🤖 AI Summary
This work addresses the limitations of existing reward models, which suffer from the high cost and limited diversity of human preference data and struggle to generalize to new responses generated by evolving policies. To overcome these challenges, the authors propose SAVE, a framework that leverages policy value functions to score online-generated responses and construct self-supervised signals for continuously refining the reward model. Key innovations include a prompt-specific online feedback mechanism grounded in value anchoring, ambiguous sample filtering, a contrastive learning objective, and a reward model advantage computation. Experimental results demonstrate that SAVE consistently outperforms baseline methods across six diverse benchmarks and yields robust performance gains when integrated with three distinct reinforcement learning algorithms—GRPO, RLOO, and GSPO—under varying policy architectures.
📝 Abstract
Building strong reward models (RMs) for language model alignment is bottlenecked by the cost and difficulty of acquiring diverse and reliable preference data from human annotation or judge models. It is dramatically worse as the policy evolves beyond the static RM training. Therefore, we propose SAVE (Self-supervised reward model improvement via Value-Anchored On-policy feedback), a framework that grades on-policy responses as feedback by using the value function for on-policy RM training.

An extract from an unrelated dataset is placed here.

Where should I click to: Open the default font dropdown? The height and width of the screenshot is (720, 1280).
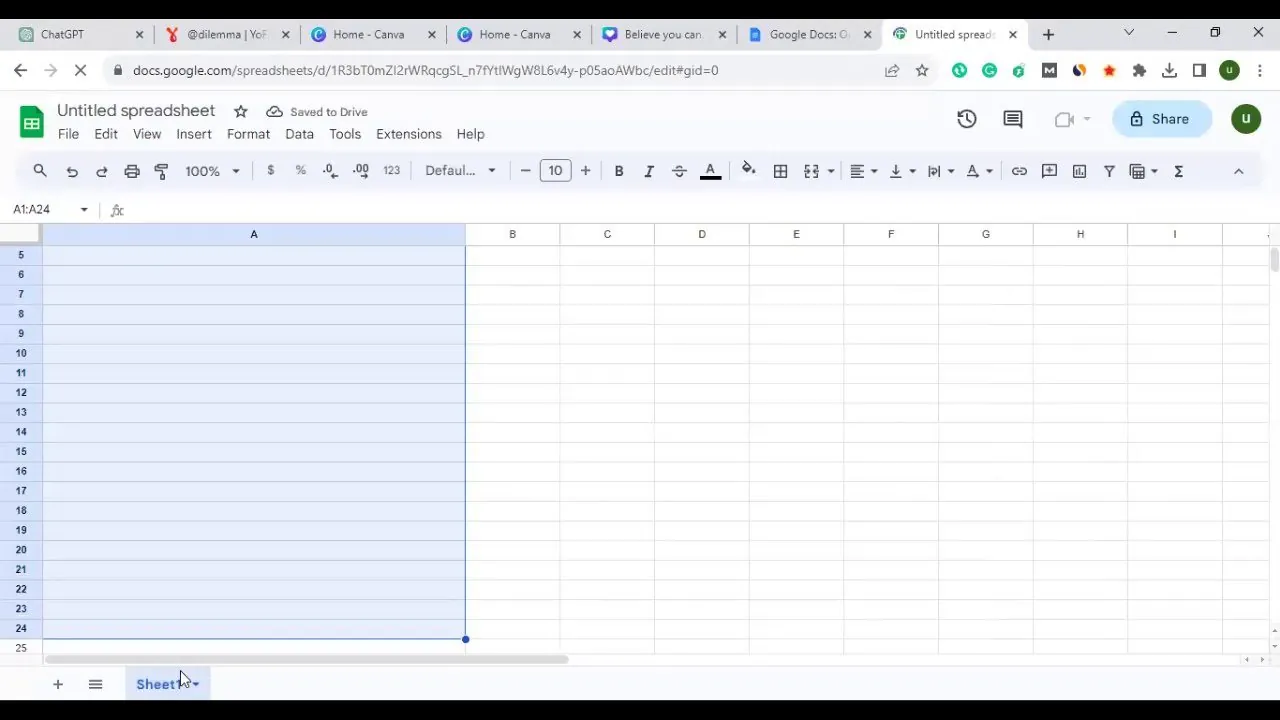(x=460, y=171)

SAVE naturally converts the reward-graded on-policy responses into supervision with a prompt-specific value head as an adaptive anchor. It computes RM advantages and filters ambiguous samples to update the RM via a contrastive objective. The effectiveness of SAVE for enhancing RM training is strongly validated through rigorous empirical evaluation across six diverse benchmarks. It achieves outperforming results across all datasets while maintaining consistent improvements across three RL algorithms (GRPO, RLOO, GSPO) and different policy backbones.